The African Union (AU) has adopted a flagship Agenda 2063, a telescopic projection into the far future. It is doubtful if such an agenda anticipates such a crisis as this or has any provision to handle it. What happens in the near future will determine how realistic and realisable the components of the 2063 Agenda would be. This GERD project will be a test case for AU’s reliability and competence in handling dispute resolution among or between countries of Africa. It remains to be seen how the AU hopes to mediate in such a crisis, especially as Abiy Ahmed, the Ethiopian Prime Minister, spits fire and brimstone. In February, the Renaissance dam talk in Egypt ended without an agreement. It seems Ethiopia’s mind is made up already on the way to go and how to go about it. Abiy Ahmed, a recent Nobel peace prize winner, didn’t help matters with his unguarded comments on possibilities of war. Things have taken a dimension for the worse to the extent that, earlier in the year, troops have moved to Sudan-Eritrean border in readiness for a fight, even if it was a proxy war.
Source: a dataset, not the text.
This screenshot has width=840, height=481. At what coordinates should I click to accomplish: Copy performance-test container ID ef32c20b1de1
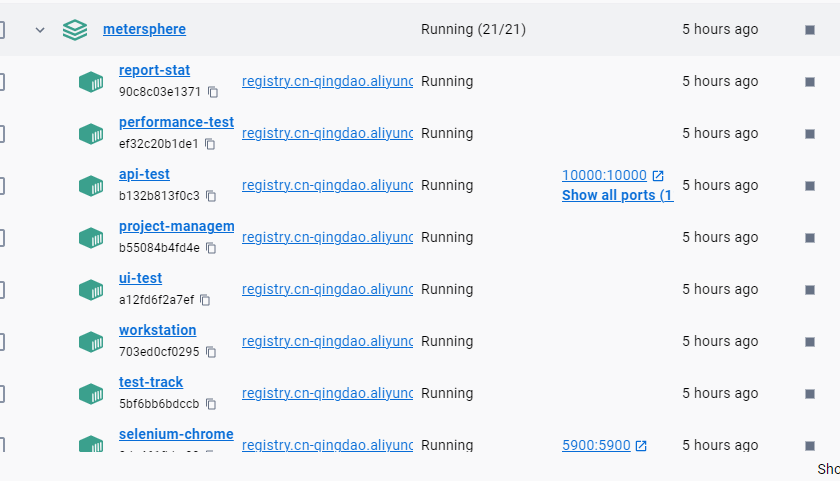[210, 144]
Egypt, pressing its case further, has called on the UN to intervene after impasse on Nile Dam talks, apparently a prelude to last week’s Monday virtual meeting. It is important to find ways to mediate in the dispute and prevent anything from spiralling out of control. The outcome of the disagreements will serve as a motivation or an instigation for many other countries that share water bodies in their bilateral relationships. In a circumstance of rapidly growing population, a lasting truce is most desirable as an estimated one billion people will live in the Nile basin countries by 2050. Attempting to commence the process of filling the GERD with or without a deal is the sticking point now. It will mean a total disregard for Egypt’s plight on the Blue Nile. Beyond the construction and filling, more are expected on the GERD. But hostilities will not be in the interest of Egypt and Ethiopia, and not the least, Sudan.